Pressemeldungen  | 11.01.2018

DBV sieht wenig Realitätssinn in den Forderungen des Fleischatlas

Krüsken: „Die Welt der Tierhaltung ist komplizierter“

Der Deutsche Bauernverband (DBV) hat die im sogenannten Fleischatlas geäußerte Pauschalkritik an der Tierhaltung in Deutschland zurückgewiesen. Gegenüber dem Pressedienst Agra Europe (AgE) hat DBV-Generalsekretär Bernhard Krüsken die Forderung nach einer „Abstockung der Tierbestände“ als unausgegoren bezeichnet. Krüsken sprach von einer „nach wie vor holzschnittartigen und zugespitzten Weltsicht", die dort ausgebreitet werde.

 

Die Forderung nach einer Halbierung des Tierbestandes nannte Krüsken populistisch. Entscheidender für die Umwelt und Grundwasserqualität sei die regionale Nährstoffbilanz. Wenn die Landwirte die Vorgaben der Düngeverordnung auch mit höheren Tierbeständen erfüllten, müsse eine solche Tierhaltung möglich sein.

 

Die vorgeschlagene Fleischkennzeichnung nach der Haltungsform der Tiere hält er allenfalls für sinnvoll, wenn Tierhalter, die mehr als die gesetzlichen Vorgaben leisteten, dies auch dem Verbraucher gegenüber kenntlich machen können.
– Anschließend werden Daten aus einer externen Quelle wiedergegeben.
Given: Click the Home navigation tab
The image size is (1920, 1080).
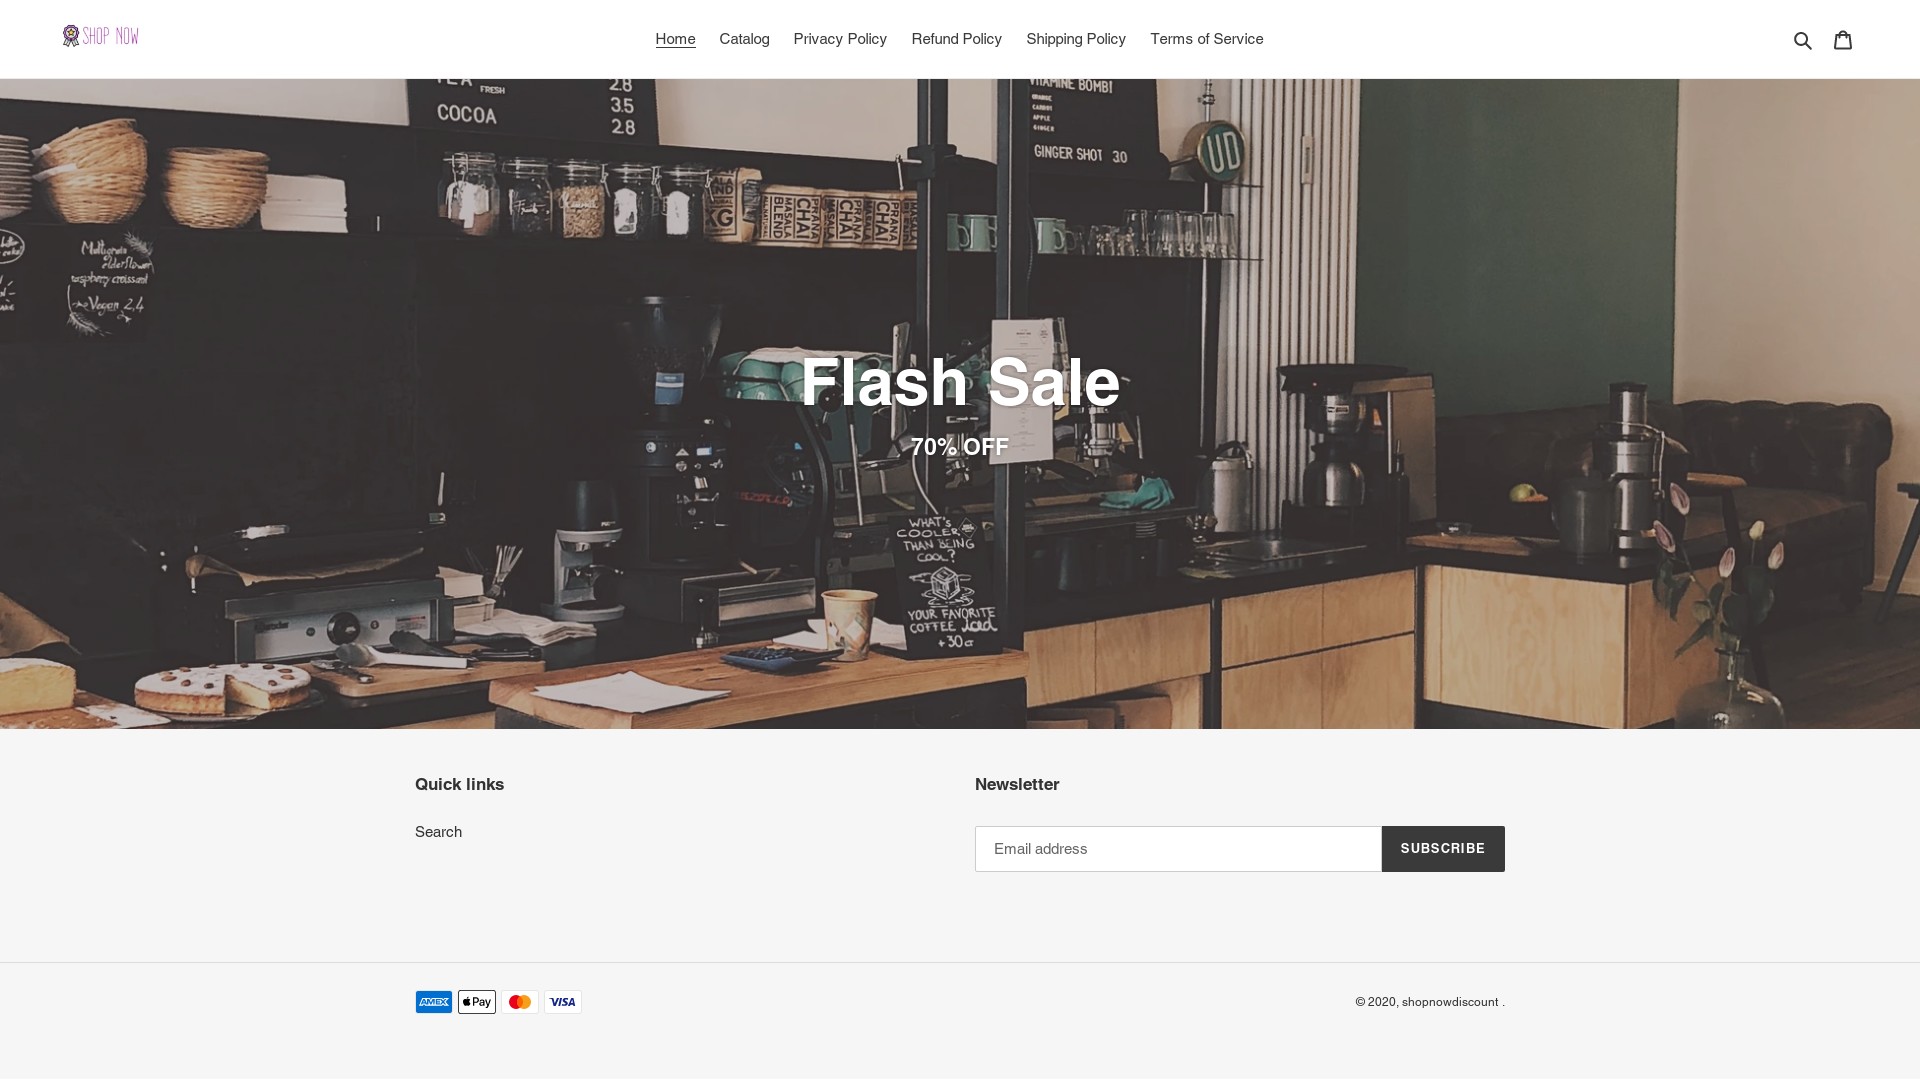Looking at the screenshot, I should 675,38.
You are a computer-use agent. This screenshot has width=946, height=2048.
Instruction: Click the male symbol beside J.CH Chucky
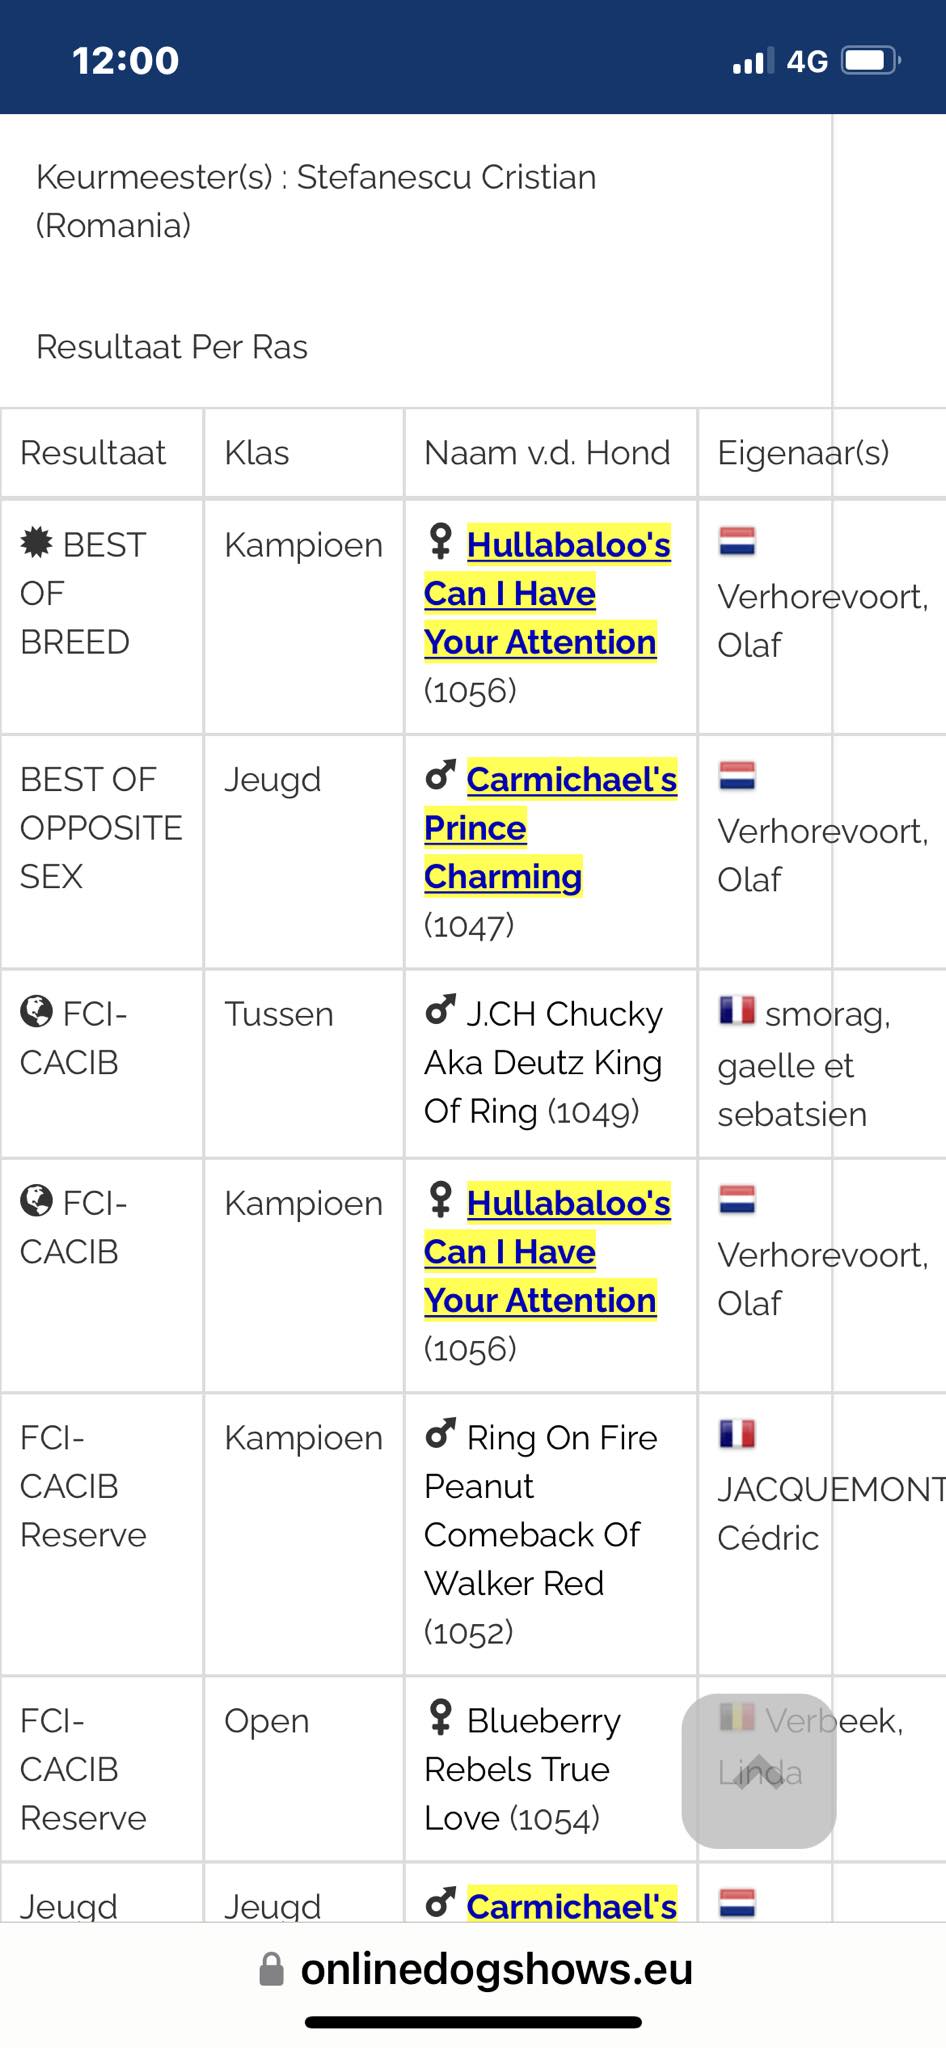pos(440,1011)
Dies könne aber nur auf freiwilliger Basis geschehen. Die Vergleiche mit dem Erfolg der Kennzeichnung bei Eiern hält Krüsken nicht für geeignet. „Die Welt der Tierhaltung ist komplizierter“, betonte er. Wesentlich hilfreicher für eine Weiterentwicklung der Tierhaltung wäre es, die planungs- und genehmigungsrechtlichen Hindernisse für diejenigen Landwirte aus dem Weg zu räumen, die in neue Ställe und in mehr Tierwohl investieren wollten.